======== Data excerpts

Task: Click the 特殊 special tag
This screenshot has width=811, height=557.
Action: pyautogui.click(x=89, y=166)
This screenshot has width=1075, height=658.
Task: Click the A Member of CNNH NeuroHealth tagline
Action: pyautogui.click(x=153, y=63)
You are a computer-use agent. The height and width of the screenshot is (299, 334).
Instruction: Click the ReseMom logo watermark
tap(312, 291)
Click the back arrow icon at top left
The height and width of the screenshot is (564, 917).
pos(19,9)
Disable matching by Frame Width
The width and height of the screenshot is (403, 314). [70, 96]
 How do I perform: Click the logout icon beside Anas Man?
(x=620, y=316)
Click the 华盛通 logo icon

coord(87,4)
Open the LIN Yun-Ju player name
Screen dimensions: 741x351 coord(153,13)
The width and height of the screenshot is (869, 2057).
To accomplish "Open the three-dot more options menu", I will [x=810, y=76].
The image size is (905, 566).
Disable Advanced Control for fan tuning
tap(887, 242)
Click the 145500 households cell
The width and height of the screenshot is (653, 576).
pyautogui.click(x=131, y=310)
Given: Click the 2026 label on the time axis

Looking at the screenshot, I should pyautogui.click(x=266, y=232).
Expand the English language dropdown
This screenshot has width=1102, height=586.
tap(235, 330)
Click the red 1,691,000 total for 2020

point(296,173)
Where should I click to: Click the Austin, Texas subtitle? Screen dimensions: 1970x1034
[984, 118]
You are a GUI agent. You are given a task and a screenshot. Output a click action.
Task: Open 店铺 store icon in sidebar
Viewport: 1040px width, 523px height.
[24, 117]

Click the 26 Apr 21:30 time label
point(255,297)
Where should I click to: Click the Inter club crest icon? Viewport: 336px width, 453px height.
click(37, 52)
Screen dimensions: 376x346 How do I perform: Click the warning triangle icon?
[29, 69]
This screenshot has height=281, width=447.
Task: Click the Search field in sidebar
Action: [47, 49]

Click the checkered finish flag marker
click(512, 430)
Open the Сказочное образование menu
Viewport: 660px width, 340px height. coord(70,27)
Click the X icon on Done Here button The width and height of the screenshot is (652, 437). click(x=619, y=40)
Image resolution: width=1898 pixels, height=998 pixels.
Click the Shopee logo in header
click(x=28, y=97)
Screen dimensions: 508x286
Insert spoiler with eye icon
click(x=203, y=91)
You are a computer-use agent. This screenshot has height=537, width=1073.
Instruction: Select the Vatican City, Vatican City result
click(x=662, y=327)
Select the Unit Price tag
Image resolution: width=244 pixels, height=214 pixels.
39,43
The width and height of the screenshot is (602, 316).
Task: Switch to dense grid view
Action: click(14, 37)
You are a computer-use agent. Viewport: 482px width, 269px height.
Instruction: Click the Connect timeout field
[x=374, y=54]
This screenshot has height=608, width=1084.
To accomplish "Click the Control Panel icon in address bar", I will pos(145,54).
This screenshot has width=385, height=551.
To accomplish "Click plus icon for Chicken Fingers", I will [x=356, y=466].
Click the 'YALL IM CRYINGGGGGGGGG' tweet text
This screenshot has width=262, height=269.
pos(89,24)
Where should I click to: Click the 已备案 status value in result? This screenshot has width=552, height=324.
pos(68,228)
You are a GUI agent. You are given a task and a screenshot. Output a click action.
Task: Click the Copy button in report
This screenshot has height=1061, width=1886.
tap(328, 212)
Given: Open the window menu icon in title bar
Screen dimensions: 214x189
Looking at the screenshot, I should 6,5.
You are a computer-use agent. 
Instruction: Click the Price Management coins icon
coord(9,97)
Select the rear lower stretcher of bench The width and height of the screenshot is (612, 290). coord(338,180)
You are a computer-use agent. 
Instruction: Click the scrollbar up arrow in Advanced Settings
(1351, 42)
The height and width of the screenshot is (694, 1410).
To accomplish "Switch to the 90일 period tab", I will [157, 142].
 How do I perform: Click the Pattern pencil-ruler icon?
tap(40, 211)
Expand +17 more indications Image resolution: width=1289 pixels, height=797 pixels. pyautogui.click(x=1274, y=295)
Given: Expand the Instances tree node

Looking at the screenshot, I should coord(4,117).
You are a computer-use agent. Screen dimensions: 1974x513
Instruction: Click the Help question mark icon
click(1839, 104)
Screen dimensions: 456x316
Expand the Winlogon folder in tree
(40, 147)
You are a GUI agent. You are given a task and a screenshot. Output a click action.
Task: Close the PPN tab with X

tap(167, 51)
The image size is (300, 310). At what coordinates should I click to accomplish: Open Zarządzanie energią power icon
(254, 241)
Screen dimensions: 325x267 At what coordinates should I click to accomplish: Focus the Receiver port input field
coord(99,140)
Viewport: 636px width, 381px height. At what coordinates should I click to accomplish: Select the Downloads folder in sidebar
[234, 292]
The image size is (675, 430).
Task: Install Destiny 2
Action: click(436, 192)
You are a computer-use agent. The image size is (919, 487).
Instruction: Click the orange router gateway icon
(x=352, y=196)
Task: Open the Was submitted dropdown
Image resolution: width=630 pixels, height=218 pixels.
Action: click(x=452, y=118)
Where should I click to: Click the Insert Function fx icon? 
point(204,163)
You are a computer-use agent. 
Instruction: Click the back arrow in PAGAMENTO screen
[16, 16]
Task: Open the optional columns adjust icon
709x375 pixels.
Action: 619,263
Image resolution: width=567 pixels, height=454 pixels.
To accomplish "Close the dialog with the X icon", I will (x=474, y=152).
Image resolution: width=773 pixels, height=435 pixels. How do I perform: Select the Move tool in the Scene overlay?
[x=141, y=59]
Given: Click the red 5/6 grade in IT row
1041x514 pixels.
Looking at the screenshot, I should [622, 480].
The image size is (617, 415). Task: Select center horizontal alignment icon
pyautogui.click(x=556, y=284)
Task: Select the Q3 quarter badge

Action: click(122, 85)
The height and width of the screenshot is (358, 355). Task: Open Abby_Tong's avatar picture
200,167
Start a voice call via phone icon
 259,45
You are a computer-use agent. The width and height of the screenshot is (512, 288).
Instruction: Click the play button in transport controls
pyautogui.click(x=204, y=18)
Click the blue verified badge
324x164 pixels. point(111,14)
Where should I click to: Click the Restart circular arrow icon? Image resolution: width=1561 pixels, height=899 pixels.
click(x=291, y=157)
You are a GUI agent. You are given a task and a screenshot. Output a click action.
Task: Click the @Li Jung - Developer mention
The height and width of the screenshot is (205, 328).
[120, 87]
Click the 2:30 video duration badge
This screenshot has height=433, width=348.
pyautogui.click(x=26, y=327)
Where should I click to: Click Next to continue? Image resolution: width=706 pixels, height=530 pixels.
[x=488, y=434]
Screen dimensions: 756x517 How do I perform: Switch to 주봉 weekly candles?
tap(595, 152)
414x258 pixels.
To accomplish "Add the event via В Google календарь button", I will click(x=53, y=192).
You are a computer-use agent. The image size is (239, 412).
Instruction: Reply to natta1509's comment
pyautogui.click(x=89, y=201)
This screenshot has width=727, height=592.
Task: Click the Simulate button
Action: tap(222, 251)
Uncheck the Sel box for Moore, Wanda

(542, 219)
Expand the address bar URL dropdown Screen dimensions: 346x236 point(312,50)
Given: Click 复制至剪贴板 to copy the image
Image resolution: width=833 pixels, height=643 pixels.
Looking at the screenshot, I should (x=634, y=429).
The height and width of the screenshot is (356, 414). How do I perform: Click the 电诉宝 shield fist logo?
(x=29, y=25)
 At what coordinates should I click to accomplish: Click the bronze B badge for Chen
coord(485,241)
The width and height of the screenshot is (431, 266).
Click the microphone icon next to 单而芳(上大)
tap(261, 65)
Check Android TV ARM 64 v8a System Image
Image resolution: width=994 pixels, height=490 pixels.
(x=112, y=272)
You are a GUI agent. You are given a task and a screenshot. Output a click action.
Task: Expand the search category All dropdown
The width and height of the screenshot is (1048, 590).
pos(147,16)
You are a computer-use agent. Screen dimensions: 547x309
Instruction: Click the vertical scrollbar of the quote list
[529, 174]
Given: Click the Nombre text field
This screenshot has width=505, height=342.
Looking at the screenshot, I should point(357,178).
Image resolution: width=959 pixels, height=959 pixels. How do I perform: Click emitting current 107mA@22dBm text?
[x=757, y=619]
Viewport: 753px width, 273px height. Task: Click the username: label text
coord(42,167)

================

**Exercise directions**
Among the entries above, say how many lines hold the word "computer". No other words belong in the answer.

**Exercise result**
11